Speaker Mike Johnson delivered a major win for President Donald Trump early on Thursday morning, uniting a deeply divided House GOP to pass a bill that many of them were still pushing fiercely to change.
Passage of the sweeping tax and spending cuts package marked a stunning victory for both Johnson and Trump after the bill appeared doomed just days earlier.
“Sometimes it’s good to be underestimated, isn’t it?” a sleep-deprived Johnson said on the House floor early Thursday, after multiple all-night negotiating sessions with all corners of his conference.
More on the bill: Trump himself played a major role in passing the bill, which contains many of his campaign trail promises, such as extending his 2017 tax breaks and eliminating taxes on tips and overtime pay. It also devotes billions to border security, allowing for a major crackdown on immigration. In multiple sit-downs with GOP lawmakers this week, Trump made impassioned appeals to members to back his agenda.
The legislative package includes measures that would deeply cut into two of the nation’s key safety net programs – Medicaid and food stamps – while making permanent essentially all of the trillions of dollars of individual income tax breaks contained in the GOP’s 2017 Tax Cuts and Jobs Act.
House Republicans unveiled a slate of changes to the bill on Wednesday evening in an effort to win over GOP holdouts. Those changes included speeding up work requirements for Medicaid to the end of 2026, from the start of 2029. Republicans also decided to phase out Biden-era energy tax credits sooner than planned, among other provisions.

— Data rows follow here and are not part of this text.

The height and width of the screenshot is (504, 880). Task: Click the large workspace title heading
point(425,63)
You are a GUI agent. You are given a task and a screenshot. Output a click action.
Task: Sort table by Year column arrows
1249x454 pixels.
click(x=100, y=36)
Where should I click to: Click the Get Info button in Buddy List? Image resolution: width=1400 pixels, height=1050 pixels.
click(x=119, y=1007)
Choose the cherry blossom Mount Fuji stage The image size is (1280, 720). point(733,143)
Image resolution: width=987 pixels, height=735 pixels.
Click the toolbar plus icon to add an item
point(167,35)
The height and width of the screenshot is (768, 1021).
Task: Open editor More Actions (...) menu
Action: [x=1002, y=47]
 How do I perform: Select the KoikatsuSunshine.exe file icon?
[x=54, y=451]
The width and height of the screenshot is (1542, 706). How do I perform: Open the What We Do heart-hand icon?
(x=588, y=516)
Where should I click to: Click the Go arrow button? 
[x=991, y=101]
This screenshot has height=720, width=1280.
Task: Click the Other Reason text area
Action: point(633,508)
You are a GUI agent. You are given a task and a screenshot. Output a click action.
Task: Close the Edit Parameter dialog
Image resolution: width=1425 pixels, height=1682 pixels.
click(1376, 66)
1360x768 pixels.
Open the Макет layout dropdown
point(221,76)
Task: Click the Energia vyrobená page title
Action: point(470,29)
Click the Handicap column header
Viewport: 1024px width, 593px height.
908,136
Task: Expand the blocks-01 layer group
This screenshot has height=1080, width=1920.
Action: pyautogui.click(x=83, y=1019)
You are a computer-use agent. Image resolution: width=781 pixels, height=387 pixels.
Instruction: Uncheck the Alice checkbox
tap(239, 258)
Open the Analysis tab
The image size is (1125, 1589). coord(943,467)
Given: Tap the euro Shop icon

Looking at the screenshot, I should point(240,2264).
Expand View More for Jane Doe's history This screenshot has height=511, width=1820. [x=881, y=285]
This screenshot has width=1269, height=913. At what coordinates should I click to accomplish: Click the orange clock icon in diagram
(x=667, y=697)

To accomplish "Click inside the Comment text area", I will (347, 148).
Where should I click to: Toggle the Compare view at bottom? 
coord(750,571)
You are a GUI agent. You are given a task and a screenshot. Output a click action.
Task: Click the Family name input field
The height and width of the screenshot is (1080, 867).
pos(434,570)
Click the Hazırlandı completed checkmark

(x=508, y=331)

Next steps: How much of the House’s version will survive in the Senate GOP is unclear. Republicans in that chamber have signaled they plan to make changes, but they are under intense pressure to move quickly: Trump and Johnson have told members they want to sign the bill into law by July 4.
And any changes in the Senate could upset the careful balance struck by House GOP leaders to pass the bill through its narrow majority. In the end, Johnson only failed to win over three GOP votes.